C'è una cura quasi maniacale dell'accuratezza storica, dietro al fascino potente di The Witch. Robert Eggers, regista e sceneggiatore, ha illuminato le scene solo con luce naturale e candele, come si sarebbe fatto all'epoca, in un'atmosfera cupa e profondamente vera, ha preteso che ogni costume fosse cucito a mano, che la casa fosse costruita con materiali e tecniche all'ora in uso, persino alcuni dei dialoghi sono riproposizioni di quanto si può leggere nei resoconti reali di un tempo. Si viene sbalzati con forza all'interno di una dinamica familiare già consolidata, di fronte a personaggi in divenire, a una tragedia apparentemente senza spiegazione che trova risposte solamente nella Fede o nella visione distorta che di essa ne hanno i personaggi.
E così la scomparsa di un bambino crea streghe, che siano quelle misteriose che si annidano
nell'oscurità di un bosco minaccioso e troppo vicino, o streghe tangibili tra le mura di casa, di una ragazza che sta scoprendo se stessa per la prima volta e che mostra nei segni della prima femminilità un'inquietudine mai provata prima.

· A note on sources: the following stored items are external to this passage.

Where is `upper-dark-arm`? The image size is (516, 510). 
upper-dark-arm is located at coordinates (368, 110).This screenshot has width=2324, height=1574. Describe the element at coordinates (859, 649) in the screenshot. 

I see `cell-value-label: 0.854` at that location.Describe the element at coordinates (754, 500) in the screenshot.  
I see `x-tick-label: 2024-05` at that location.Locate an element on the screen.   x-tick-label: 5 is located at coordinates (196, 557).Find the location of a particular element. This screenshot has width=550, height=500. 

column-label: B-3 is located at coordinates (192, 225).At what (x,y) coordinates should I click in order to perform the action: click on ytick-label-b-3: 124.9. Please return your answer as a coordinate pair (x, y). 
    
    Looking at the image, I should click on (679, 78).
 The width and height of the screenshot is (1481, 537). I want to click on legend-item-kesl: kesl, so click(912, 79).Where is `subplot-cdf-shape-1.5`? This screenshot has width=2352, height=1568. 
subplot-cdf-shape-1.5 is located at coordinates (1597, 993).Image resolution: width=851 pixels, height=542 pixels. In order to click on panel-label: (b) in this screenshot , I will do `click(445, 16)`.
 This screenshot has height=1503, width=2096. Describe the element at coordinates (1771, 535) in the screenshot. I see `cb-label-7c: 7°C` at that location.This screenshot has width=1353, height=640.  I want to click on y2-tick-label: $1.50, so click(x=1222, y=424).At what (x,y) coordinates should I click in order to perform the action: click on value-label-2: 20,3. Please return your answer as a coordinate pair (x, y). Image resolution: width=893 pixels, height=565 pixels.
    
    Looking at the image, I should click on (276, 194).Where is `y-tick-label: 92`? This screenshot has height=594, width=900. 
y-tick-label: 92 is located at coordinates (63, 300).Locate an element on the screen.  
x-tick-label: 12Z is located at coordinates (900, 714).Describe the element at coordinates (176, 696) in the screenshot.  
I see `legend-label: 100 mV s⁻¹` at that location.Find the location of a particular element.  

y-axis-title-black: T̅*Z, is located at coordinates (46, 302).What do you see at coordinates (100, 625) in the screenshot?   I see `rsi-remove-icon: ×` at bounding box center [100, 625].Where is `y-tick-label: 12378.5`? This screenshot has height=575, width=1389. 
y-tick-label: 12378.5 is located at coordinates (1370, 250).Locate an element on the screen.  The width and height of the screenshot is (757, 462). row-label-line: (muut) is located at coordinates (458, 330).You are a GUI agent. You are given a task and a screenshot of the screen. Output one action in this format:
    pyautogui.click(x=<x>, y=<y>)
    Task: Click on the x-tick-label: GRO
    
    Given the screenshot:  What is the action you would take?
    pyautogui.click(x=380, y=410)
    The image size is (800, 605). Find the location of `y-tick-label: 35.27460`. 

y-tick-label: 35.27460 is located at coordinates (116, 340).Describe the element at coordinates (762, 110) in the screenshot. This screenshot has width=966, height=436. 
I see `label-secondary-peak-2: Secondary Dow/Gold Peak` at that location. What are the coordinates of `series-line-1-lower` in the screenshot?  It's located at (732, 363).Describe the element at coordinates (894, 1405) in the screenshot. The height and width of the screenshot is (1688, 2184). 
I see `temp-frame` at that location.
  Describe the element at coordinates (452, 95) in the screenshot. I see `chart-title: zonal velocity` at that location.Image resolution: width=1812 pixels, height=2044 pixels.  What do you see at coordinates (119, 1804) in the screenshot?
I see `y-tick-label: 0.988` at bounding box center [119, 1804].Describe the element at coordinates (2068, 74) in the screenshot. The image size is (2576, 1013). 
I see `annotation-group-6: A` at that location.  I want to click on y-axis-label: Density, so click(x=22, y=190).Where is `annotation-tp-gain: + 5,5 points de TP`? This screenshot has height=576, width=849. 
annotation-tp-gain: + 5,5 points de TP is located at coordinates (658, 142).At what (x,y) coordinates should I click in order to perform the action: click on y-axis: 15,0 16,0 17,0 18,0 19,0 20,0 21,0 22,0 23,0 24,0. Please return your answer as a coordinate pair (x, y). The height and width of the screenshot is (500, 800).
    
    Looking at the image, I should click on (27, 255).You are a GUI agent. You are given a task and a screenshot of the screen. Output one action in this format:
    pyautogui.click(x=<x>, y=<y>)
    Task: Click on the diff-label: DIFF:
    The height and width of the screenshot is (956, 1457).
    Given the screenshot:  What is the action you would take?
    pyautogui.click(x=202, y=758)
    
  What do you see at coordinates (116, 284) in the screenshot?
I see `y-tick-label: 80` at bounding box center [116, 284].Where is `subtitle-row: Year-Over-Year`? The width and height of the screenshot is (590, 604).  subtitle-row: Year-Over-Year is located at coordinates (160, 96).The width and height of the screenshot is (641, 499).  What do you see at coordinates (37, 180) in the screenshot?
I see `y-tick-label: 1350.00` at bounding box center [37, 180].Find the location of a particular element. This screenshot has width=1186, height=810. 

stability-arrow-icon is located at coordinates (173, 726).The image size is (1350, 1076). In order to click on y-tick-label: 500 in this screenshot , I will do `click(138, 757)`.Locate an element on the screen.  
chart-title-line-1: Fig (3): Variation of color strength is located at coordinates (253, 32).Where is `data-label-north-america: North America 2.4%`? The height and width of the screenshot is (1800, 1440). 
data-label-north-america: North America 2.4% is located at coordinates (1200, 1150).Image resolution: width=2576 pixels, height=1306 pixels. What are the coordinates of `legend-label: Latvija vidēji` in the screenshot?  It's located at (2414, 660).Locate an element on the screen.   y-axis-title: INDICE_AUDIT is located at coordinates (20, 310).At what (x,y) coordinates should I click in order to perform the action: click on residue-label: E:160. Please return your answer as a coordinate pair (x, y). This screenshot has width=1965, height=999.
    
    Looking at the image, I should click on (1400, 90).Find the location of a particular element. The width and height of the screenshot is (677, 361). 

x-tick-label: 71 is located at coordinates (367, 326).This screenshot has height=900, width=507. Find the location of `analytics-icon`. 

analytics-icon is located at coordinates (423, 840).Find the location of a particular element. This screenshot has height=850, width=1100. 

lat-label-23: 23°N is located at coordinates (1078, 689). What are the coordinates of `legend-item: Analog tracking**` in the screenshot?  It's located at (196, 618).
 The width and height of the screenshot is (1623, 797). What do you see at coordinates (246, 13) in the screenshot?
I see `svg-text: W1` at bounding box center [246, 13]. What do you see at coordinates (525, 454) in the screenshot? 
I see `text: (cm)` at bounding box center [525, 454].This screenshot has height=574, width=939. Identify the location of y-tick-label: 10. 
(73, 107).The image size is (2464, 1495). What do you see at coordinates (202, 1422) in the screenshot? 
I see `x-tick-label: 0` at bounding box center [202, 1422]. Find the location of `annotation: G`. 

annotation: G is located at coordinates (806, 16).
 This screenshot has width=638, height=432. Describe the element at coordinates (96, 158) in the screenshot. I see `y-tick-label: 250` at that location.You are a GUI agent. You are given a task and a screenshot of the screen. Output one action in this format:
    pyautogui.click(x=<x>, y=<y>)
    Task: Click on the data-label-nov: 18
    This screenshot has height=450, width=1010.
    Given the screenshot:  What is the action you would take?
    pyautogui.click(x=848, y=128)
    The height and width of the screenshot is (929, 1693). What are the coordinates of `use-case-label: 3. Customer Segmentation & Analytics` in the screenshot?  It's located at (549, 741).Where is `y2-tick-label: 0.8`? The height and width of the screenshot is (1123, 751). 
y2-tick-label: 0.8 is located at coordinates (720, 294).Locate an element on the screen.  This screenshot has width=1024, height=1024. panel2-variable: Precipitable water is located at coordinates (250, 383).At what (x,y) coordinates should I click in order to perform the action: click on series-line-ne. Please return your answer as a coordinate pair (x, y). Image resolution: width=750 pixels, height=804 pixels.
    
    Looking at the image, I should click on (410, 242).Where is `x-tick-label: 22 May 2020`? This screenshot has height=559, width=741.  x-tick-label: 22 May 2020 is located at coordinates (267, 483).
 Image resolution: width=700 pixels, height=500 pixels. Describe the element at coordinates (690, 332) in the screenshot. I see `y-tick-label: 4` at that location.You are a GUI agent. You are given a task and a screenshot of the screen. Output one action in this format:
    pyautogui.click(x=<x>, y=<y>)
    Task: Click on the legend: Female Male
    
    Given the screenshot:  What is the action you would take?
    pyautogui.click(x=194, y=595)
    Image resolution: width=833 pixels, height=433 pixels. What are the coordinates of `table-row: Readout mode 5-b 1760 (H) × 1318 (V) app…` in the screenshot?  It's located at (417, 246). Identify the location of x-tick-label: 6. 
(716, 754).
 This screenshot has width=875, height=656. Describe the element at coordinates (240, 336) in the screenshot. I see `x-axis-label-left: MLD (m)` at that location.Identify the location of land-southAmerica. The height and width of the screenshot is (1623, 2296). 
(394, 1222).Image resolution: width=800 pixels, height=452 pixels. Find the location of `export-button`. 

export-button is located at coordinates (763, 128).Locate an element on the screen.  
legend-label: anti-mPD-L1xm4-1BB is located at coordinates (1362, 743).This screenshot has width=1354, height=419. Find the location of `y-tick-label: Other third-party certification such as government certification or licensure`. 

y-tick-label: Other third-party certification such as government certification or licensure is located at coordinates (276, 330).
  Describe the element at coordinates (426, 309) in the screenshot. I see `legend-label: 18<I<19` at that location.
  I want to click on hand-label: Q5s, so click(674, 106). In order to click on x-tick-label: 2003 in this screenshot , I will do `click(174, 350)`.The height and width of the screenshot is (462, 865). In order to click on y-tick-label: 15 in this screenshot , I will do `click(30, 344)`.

La disperazione di una madre diventa così follia incontrollata, la Fede in Dio si distorce in superstizione e inquietante fanatismo, le insicurezze di una condizione precaria diventano accuse reciproche, finché il crudo realismo lascia il posto al dubbio che forse, che sia nascosto fra l'oscurità del bosco o fra le mura di una casa, il Male si annidi davvero in attesa di sferrare il suo attacco finale.
Con una tensione che non si spezza mai e una raffinatezza visiva rara, The Witch riesce a innalzarsi oltre l'horror, mettendo in scena la paranoia e l'esasperazione in maniera cruda ed estremamente efficace.